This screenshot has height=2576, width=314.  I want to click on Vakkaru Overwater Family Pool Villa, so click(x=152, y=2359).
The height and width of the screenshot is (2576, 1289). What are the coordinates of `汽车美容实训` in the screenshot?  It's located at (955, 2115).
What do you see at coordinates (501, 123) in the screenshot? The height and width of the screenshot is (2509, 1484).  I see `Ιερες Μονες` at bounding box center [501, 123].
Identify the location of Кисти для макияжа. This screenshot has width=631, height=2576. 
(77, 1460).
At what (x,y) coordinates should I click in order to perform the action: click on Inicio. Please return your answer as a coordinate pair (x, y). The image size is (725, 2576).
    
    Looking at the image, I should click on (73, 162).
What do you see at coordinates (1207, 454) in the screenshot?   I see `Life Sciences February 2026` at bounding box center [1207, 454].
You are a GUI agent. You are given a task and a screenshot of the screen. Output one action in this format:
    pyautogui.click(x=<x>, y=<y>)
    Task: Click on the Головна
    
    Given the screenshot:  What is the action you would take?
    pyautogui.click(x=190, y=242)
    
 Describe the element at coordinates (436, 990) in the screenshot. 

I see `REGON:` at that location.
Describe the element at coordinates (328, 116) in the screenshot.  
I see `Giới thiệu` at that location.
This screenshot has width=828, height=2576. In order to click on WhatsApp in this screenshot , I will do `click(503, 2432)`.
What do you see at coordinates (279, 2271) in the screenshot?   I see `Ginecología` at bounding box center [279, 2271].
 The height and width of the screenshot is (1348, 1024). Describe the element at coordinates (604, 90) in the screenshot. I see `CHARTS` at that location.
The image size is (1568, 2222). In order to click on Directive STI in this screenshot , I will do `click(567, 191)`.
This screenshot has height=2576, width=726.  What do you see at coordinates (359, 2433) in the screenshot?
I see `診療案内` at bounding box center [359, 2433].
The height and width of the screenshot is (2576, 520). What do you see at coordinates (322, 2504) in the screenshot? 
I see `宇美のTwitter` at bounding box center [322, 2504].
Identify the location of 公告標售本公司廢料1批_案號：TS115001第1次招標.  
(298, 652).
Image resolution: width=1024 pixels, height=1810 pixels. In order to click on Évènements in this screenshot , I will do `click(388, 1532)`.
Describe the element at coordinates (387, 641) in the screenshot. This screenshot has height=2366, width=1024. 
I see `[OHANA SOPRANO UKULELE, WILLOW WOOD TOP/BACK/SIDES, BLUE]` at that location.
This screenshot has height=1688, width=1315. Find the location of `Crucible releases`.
----------------
## DIRECTIONS
Copy out the listing word for word, from its first line through the line containing "The height and width of the screenshot is (2576, 1289).", and nothing more.

## TASK OUTPUT
This screenshot has height=2576, width=314.  I want to click on Vakkaru Overwater Family Pool Villa, so click(x=152, y=2359).
The height and width of the screenshot is (2576, 1289). What are the coordinates of `汽车美容实训` in the screenshot?  It's located at (955, 2115).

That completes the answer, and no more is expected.